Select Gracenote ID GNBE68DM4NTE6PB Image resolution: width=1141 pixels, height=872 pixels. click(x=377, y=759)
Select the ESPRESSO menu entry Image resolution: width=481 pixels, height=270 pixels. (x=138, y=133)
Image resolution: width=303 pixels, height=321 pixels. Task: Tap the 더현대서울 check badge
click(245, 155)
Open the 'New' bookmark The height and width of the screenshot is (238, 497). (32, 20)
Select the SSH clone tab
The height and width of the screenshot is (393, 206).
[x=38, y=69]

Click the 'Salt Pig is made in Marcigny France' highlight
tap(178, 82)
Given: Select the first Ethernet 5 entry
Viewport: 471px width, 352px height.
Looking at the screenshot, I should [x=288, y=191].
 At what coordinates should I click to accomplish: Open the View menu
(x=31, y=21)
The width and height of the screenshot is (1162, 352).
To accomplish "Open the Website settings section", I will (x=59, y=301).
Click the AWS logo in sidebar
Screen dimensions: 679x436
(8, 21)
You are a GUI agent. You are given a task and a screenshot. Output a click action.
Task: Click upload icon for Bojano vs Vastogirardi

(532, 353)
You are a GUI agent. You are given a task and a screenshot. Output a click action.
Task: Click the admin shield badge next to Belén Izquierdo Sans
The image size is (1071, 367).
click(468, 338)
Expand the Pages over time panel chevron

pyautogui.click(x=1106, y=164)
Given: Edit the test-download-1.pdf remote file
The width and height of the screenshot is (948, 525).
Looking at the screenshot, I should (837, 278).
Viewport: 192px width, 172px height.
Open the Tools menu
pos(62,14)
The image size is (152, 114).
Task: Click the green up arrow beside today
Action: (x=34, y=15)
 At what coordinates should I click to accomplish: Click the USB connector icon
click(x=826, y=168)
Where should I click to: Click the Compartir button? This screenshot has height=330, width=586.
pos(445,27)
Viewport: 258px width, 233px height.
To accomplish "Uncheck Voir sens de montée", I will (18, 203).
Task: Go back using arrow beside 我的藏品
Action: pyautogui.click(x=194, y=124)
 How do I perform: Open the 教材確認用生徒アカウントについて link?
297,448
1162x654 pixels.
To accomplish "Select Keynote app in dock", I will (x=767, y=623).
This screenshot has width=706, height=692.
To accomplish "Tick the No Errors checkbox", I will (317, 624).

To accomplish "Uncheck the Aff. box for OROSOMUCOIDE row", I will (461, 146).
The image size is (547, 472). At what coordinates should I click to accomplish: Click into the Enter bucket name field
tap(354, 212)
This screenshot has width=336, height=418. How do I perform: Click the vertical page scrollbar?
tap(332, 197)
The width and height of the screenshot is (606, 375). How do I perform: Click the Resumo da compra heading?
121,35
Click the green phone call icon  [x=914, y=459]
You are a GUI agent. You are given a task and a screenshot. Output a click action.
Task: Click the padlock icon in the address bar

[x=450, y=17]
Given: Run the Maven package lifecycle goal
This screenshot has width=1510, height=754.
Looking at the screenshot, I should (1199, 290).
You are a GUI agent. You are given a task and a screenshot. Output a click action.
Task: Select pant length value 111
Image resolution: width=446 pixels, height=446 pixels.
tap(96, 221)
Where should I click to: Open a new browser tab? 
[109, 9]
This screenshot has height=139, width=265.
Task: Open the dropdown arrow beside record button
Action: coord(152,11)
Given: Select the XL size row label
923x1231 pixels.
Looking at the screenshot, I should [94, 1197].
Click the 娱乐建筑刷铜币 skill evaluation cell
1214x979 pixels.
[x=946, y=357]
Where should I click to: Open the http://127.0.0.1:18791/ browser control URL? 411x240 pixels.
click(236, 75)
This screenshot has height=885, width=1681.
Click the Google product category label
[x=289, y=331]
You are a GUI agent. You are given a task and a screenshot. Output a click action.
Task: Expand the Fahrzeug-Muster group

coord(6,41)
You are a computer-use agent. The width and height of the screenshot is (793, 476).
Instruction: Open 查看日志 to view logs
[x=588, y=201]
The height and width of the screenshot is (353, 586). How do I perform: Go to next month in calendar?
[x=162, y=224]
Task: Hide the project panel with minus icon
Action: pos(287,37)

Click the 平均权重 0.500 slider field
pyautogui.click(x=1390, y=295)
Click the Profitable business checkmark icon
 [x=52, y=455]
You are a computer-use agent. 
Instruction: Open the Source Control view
##############################
Assignment: Above are the records; copy each line from them that includes the string "entry".

Written response:
Select the ESPRESSO menu entry Image resolution: width=481 pixels, height=270 pixels. (x=138, y=133)
Given: Select the first Ethernet 5 entry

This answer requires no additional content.